On the evening of February 7, Motherboard’s Lorenzo Franceschi-Bicchierai reported that code from the secure boot-up portion of Apple’s iOS mobile operating system—referred to as iBoot—had been posted to GitHub in what, according to Motherboard, iOS internals expert Jonathan Levin described to the website as “the biggest leak in history.”
That may be hyperbole—and Levin has since claimed he never said such a thing:
People – I never said it’s “the biggest leak in history”. I’m sure MSFT and EFX would disagree too.. but yeah, this is huge.

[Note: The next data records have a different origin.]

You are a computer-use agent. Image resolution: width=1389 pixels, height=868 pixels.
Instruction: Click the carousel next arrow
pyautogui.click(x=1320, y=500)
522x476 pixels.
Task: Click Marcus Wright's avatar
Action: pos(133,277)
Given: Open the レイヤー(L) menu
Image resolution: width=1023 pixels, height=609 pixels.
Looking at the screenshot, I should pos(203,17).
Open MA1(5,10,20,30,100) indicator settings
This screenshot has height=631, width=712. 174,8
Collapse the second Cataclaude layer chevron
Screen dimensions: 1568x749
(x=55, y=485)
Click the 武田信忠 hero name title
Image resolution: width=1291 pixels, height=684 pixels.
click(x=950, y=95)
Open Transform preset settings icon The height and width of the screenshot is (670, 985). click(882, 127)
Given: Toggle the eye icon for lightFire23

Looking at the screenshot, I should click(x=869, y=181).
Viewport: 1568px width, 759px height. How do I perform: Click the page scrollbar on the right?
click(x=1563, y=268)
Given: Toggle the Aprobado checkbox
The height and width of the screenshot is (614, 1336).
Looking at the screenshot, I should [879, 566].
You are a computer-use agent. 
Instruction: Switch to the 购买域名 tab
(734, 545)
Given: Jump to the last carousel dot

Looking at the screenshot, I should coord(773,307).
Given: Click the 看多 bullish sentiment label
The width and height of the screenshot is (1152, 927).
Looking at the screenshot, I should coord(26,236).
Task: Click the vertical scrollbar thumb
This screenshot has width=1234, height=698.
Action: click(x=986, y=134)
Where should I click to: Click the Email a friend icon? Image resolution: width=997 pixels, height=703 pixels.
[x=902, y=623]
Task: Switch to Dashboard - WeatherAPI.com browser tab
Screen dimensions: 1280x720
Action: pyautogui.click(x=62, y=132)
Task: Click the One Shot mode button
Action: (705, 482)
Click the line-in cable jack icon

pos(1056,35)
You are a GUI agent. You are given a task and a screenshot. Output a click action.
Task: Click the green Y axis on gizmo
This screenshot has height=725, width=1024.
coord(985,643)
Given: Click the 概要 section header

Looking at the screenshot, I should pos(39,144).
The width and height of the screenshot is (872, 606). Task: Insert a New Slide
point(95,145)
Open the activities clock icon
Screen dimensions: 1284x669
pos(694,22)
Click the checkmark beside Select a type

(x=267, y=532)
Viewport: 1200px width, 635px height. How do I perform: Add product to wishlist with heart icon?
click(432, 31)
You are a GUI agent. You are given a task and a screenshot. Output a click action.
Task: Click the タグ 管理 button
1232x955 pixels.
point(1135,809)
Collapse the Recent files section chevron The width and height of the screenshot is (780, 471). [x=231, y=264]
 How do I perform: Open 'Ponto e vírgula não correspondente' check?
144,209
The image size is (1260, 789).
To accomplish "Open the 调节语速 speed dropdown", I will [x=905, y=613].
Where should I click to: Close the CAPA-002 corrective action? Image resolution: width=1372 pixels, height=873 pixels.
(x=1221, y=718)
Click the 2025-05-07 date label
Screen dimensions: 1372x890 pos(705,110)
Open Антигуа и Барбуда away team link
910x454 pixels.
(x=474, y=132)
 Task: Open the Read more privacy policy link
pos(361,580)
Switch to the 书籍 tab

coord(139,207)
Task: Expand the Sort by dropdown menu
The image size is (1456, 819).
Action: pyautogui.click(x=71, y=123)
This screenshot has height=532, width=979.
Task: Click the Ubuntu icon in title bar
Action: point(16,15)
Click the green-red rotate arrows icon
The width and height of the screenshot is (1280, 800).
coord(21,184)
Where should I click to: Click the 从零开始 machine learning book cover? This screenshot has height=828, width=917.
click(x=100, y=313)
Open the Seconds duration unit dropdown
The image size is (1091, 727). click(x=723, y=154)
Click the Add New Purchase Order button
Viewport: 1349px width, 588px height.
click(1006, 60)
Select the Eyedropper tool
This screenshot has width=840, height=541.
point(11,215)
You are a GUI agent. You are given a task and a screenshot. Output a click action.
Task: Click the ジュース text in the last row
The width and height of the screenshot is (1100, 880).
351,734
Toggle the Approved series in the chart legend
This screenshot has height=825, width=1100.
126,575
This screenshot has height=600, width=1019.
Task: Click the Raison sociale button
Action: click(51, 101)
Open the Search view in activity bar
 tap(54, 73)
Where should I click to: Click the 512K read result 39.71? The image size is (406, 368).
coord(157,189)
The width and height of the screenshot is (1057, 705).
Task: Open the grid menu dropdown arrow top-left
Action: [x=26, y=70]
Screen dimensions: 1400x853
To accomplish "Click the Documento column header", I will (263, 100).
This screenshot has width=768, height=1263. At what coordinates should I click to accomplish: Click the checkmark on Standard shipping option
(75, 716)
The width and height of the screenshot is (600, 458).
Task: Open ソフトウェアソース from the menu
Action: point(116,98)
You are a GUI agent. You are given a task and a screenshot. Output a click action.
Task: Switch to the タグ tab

— Jonathan Levin (@Morpheus______) February 8, 2018
The leaked code has since been removed by GitHub after Apple sent a Digital Millennium Copyright Act takedown request. But the leak—which has been floating around the Internet for about a year, first being posted on Reddit— may still have implications for Apple mobile device security, specifically as an assist to those trying to create exploit software to “jailbreak” or otherwise bypass Apple’s security hardening of iPhone and iPad devices. A search found several other copies posted on GitHub (for now), including one with instructions and instrumentation for “fuzzing” the code with tools designed to discover weaknesses in the code. However, it’s highly unlikely that any bug discovered would be exploitable by an attacker seeking to break into the phone, because of the way Apple has layered the security of iOS devices.